Work to complete = Please transcribe the data below in full, word for word, without the images.

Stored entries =
[Start of section]

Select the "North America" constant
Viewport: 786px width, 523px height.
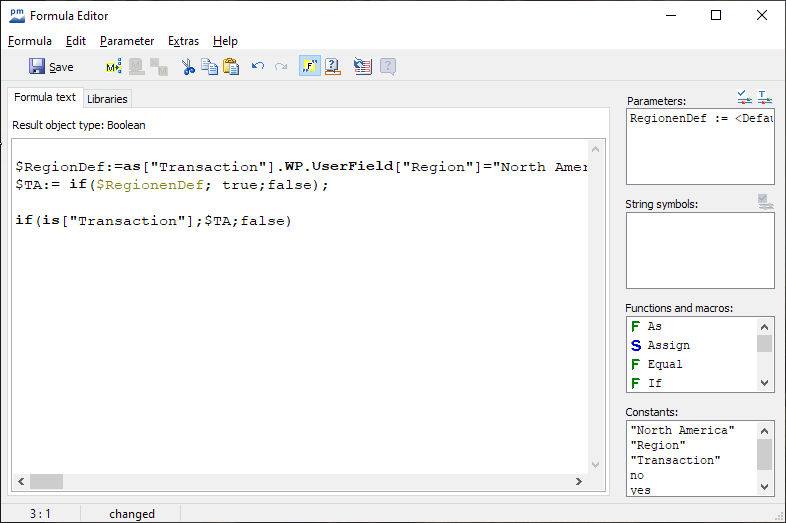pyautogui.click(x=682, y=430)
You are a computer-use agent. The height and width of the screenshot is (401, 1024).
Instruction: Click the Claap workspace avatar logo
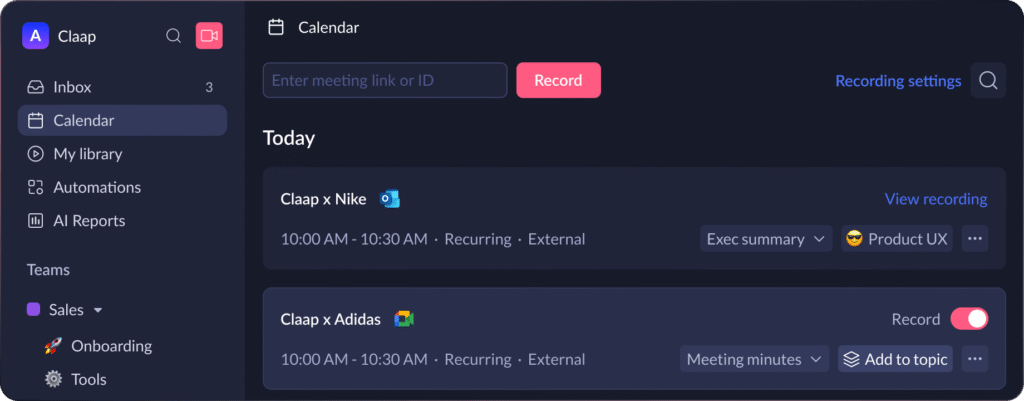[x=35, y=36]
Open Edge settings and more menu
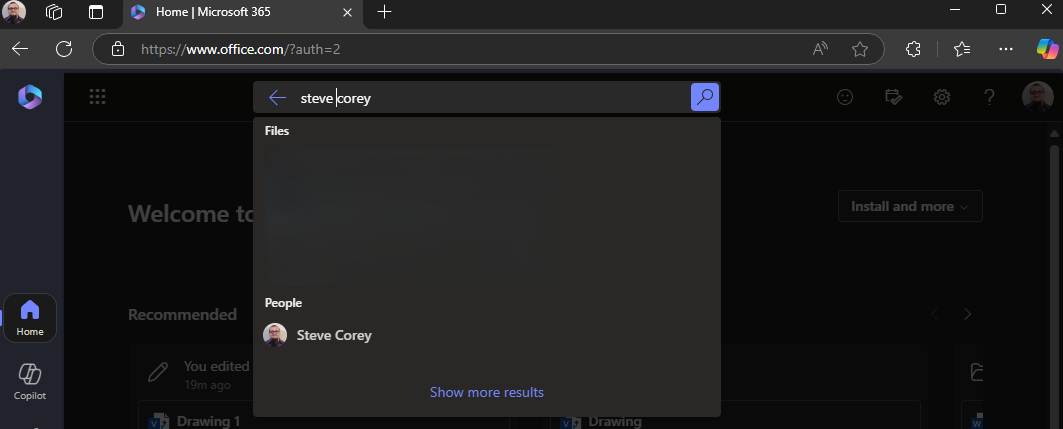 click(1008, 48)
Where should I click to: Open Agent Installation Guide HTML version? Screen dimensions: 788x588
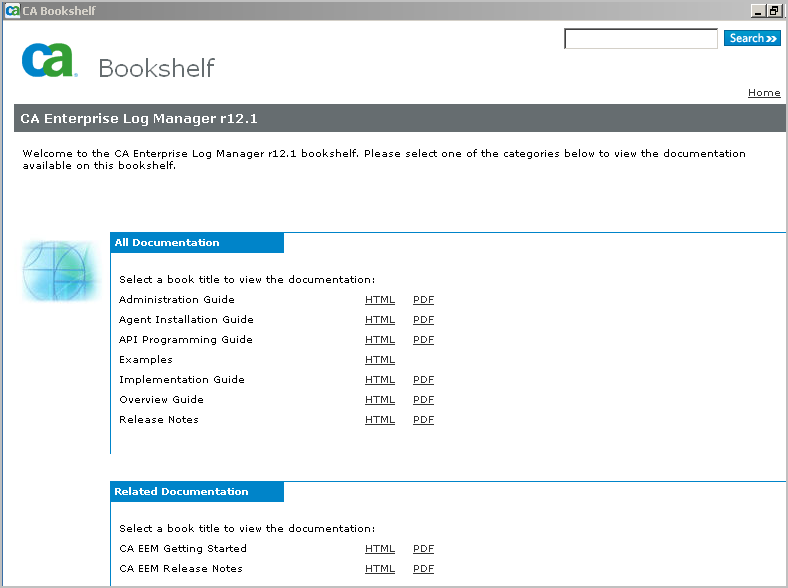[380, 320]
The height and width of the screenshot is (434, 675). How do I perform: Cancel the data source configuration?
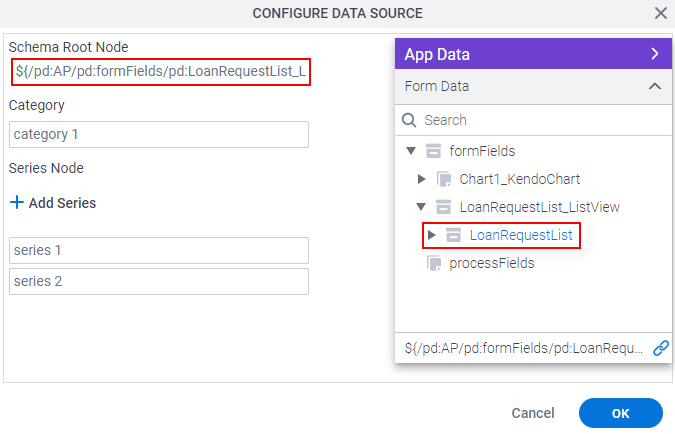533,413
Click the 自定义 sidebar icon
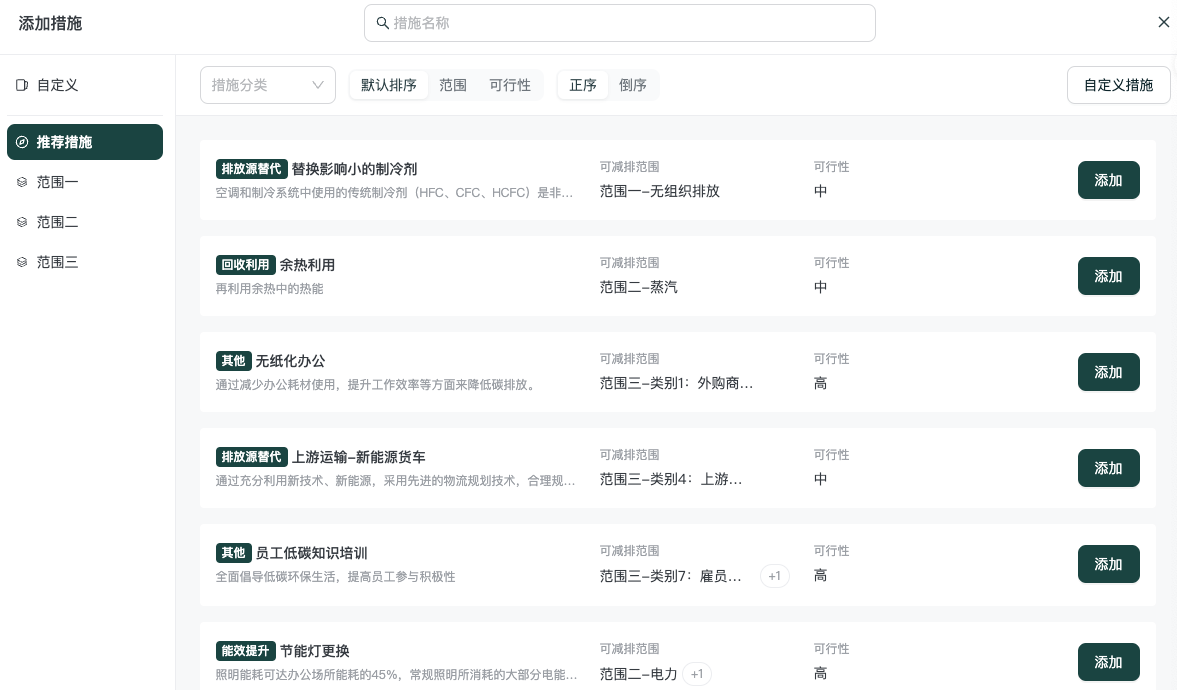This screenshot has height=690, width=1177. pos(22,86)
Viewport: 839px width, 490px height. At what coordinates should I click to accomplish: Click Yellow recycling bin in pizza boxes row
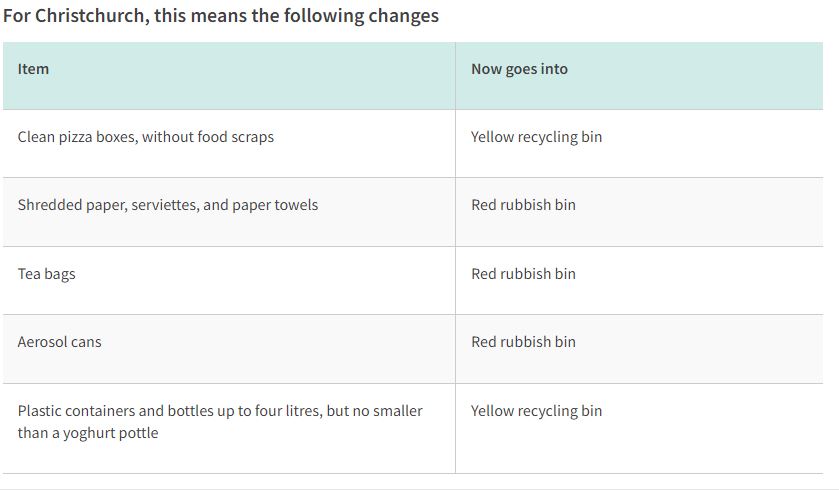pos(536,136)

[End of section]

Result of this task =
Select the "North America" constant
Viewport: 786px width, 523px height.
pyautogui.click(x=682, y=430)
You are a computer-use agent. The height and width of the screenshot is (401, 1024).
Instruction: Click the Claap workspace avatar logo
[x=35, y=36]
Open Edge settings and more menu
 click(1008, 48)
Where should I click to: Open Agent Installation Guide HTML version? Screen dimensions: 788x588
[380, 320]
The height and width of the screenshot is (434, 675). How do I perform: Cancel the data source configuration?
533,413
Click the 自定义 sidebar icon
This screenshot has height=690, width=1177. pos(22,86)
Viewport: 839px width, 490px height. At what coordinates should I click to accomplish: Click Yellow recycling bin in pizza boxes row
pos(536,136)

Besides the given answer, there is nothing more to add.